Tuesday, June 23, 2009

Episode #48: Parse-a-Palooza

Hal takes a step back:

Over the last several weeks we've been parsing a lot of different kinds of data using all sorts of different shell idioms. Ed pointed out that it might not be obvious to you, our readers, why we might pick one tool for a certain job and then use a completely different tool for another task. So he suggested a "meta-post" where we talk about the various parsing tools available in our shells and why we might pick one over the other for certain kinds of problems. Great idea Ed!

Then he suggested that I take a whack at starting the article. Bad idea Ed! Though I'm sure Ed did, and still does, think he was brilliant twice with this. Honestly, I've been solving these problems in the shell for so long that my parsing tool choices have become unconscious (some scurrilous wags would suggest that it's always been that way), and it was actually a little difficult to come up with a coherent set of rules for choosing between cut, awk, and sed. But here goes:


  1. cut is definitely the tool of choice if you need to extract a specific range of characters from your lines of input. An example of this would be extracting the queue IDs from file names in the Sendmail message queue, as I did in Episode 12:

    grep -l spammer@example.com qf* | cut -c3- | xargs -I'{}' rm qf{} df{}

    cut is the only tool that allows you to easily pull out ranges of characters like this.


  2. cut is also useful when your input contains strongly delimited data, like when I was parsing the /etc/group file in Episode 43:

    cut -f1,4 -d: /etc/group


  3. awk, of course, is the best tool to use when you're dealing with whitespace delimited data. The canonical example of this is using awk to pull out process ID info from the output of ps:

    ps -ef | awk '{print $2}'


  4. awk also has a variety of built-in matching operators, which makes it ideal when you only want a subset of your input lines. In fact, because awk has the "-F" option to specify a different delimiter than just whitespace, there are times when I prefer to use awk instead of cut on strongly delimited input. This is typically when I only want the data from some of the input lines and not others. Paul learned this in Episode 13:

    awk -F'|' '/CVE-2008-4250/ {print $1}' | sort -u

    Remember, if you find yourself piping grep into cut, you probably should be using awk instead.
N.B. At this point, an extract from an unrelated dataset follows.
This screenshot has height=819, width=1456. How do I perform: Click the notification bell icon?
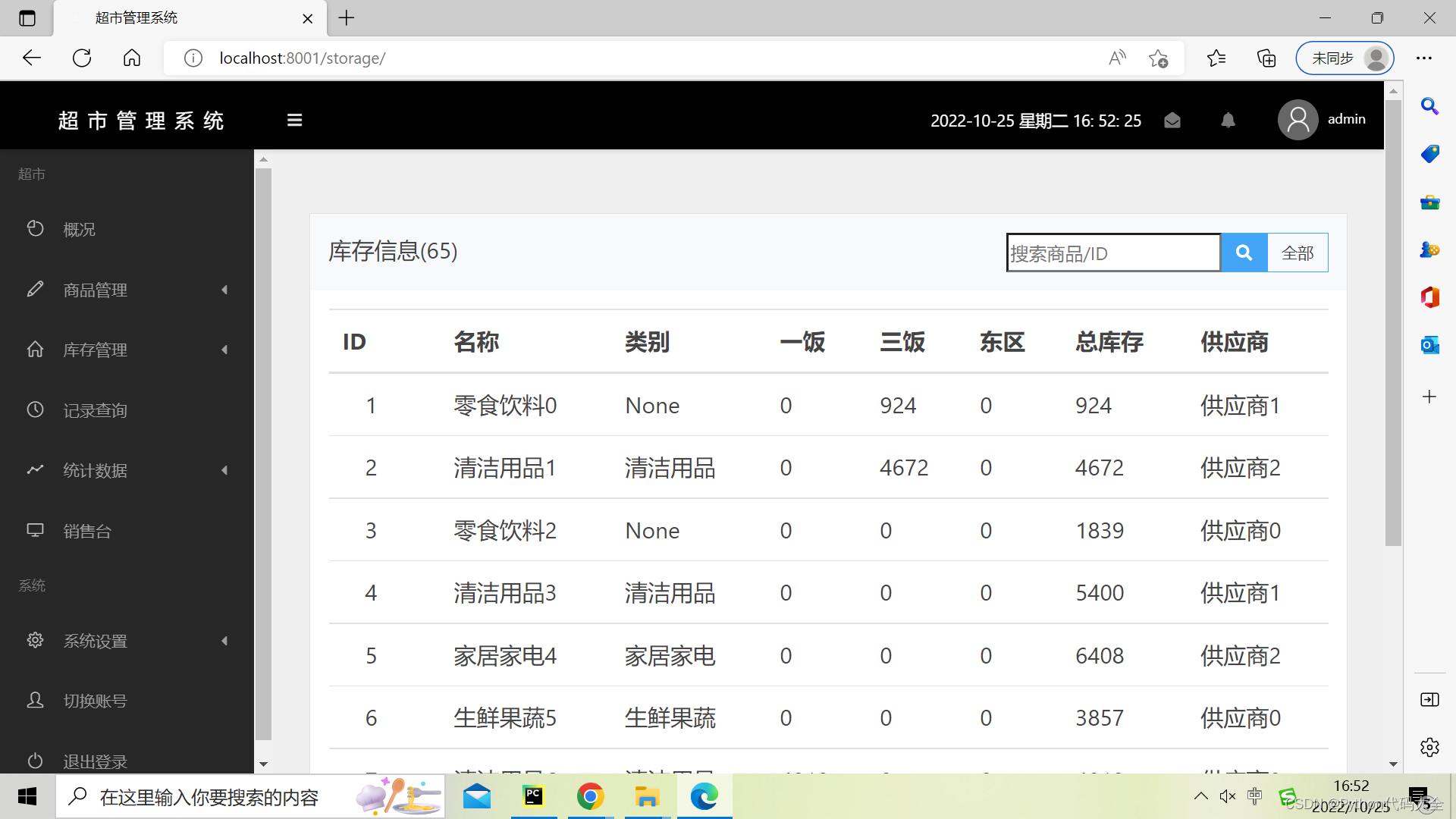coord(1228,121)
  5. I use sed when I need to parse and modify data on the fly with the flexible matching power of regular expressions. For example, there's this bit of sed fu to extract browser names from Apache access_log files that I concocted for Episode 38:

    sed -r 's/.*(MSIE [0-9]\.[0-9]|Firefox\/[0-9]+|Safari|-).*/\1/' access_log*


Rules, of course, are made to be broken. YMMV, and so on. But I hope these will help all of you when you're trying to figure out the best way to solve a parsing problem in the Unix shell.

Ed jumps in:
You know, Hal, I have a confession to make, just between the two of us and the growing multitude of faithful readers of this blog. I envy you. There I said it. And, my envy is not just because of your thick, luxurious hair (which is a certain sign of a deal with the devil, if you ask me... but I digress). No, my envy is based primarily on all of the great options you and your beloved bash have for parsing text. The cmd.exe parsing options pale in comparison to the splendors of cut, awk, and sed. But, as they say, you gotta dance with the one that brung ya, so here is how I approach parsing my output in cmd.exe.

Following your lead, Hal, here are the rules, followed in order, that I apply when parsing output in cmd.exe:

  1. Starting from first principles, I see if there is a line of output of a command that already has what I want in it, and whether that line is acceptable for me to use by itself. If so, I just compose the appropriate syntax for the find or findstr commands to locate the line(s) that I'm interested in. For example, I did this in Episode #6 to create a command-line ping sweeper with this command:

    C:\> FOR /L %i in (1,1,255) do @ping -n 1 10.10.10.%i | find "Reply"

    Because the only output lines I'm looking for have the text "Reply" in them, no parsing is necessary. This is a lucky break, and in cmd.exe, we take all the lucky breaks we can. If I need regex, I use findstr instead of the find command.

  2. When the output I'm looking for won't work "as-is", and I need to change the order, extract, or otherwise alter output fields, I've gotta do some more intricate parsing. Unlike the various options bash users have, we don't really have a lot to brainstorm through with cmd.exe. Most of our parsing heavy lifting is done with the FOR /F command. This is the most flexible of all FOR commands in Windows, allowing us to parse files, strings, and the output of a given command. In fact, if you ever want to assign a shell variable with the value of all or part of the output of a command in cmd.exe, you are going to likely turn to FOR /F loops to do it, whether you want to parse the output or not.

    The syntax of a FOR /F loop that iterates over the output of [command1], running [command2] on whatever you've parsed out looks like this:

    C:\> FOR /F ["options"] %i in ('[command1]') do @[command2]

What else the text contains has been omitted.